• Data supplied:
☆ ☆ ☆ ☆ ☆ ☆ ☆

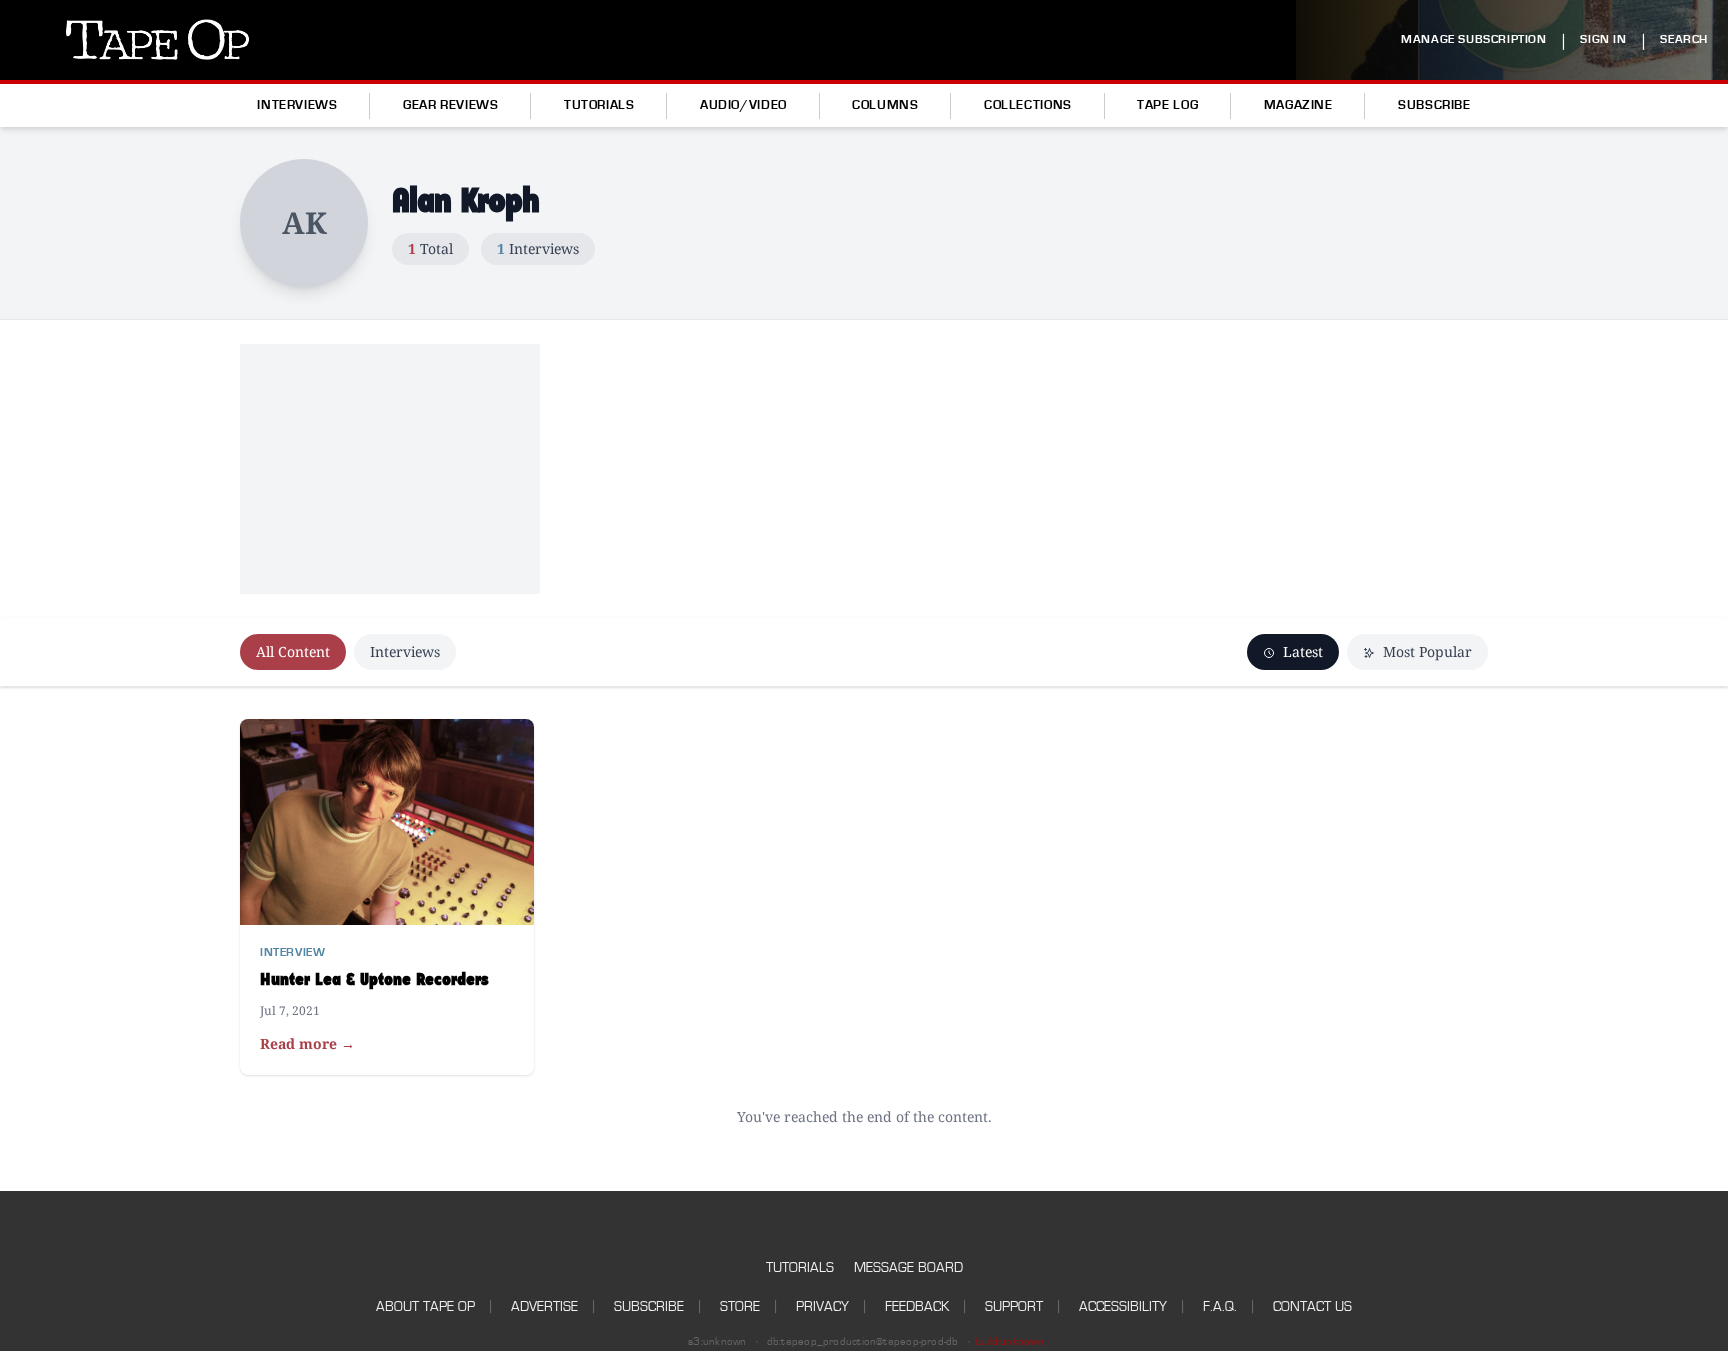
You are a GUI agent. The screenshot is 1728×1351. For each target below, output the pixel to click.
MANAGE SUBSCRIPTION (1473, 39)
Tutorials (599, 105)
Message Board (908, 1267)
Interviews (297, 105)
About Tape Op (425, 1306)
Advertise (544, 1306)
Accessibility (1123, 1306)
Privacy (822, 1306)
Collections (1028, 105)
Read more (307, 1043)
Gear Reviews (451, 105)
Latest (1301, 651)
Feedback (917, 1306)
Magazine (1298, 105)
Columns (885, 105)
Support (1014, 1306)
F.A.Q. (1220, 1306)
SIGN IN (1603, 39)
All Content (293, 651)
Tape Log (1167, 105)
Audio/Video (743, 105)
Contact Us (1312, 1306)
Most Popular (1425, 651)
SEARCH (1684, 39)
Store (740, 1306)
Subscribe (1434, 105)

☆ ☆ ☆ ☆ ☆ ☆ ☆

If an entry above holds a picture, omit the picture but retype everything else exactly.

• Response area:
You are a GUI agent. The screenshot is 1728×1351. For each target below, output the pixel to click.
MANAGE SUBSCRIPTION (1473, 39)
Tutorials (599, 105)
Message Board (908, 1267)
Interviews (297, 105)
About Tape Op (425, 1306)
Advertise (544, 1306)
Accessibility (1123, 1306)
Privacy (822, 1306)
Collections (1028, 105)
Read more (307, 1043)
Gear Reviews (451, 105)
Latest (1301, 651)
Feedback (917, 1306)
Magazine (1298, 105)
Columns (885, 105)
Support (1014, 1306)
F.A.Q. (1220, 1306)
SIGN IN (1603, 39)
All Content (293, 651)
Tape Log (1167, 105)
Audio/Video (743, 105)
Contact Us (1312, 1306)
Most Popular (1425, 651)
SEARCH (1684, 39)
Store (740, 1306)
Subscribe (1434, 105)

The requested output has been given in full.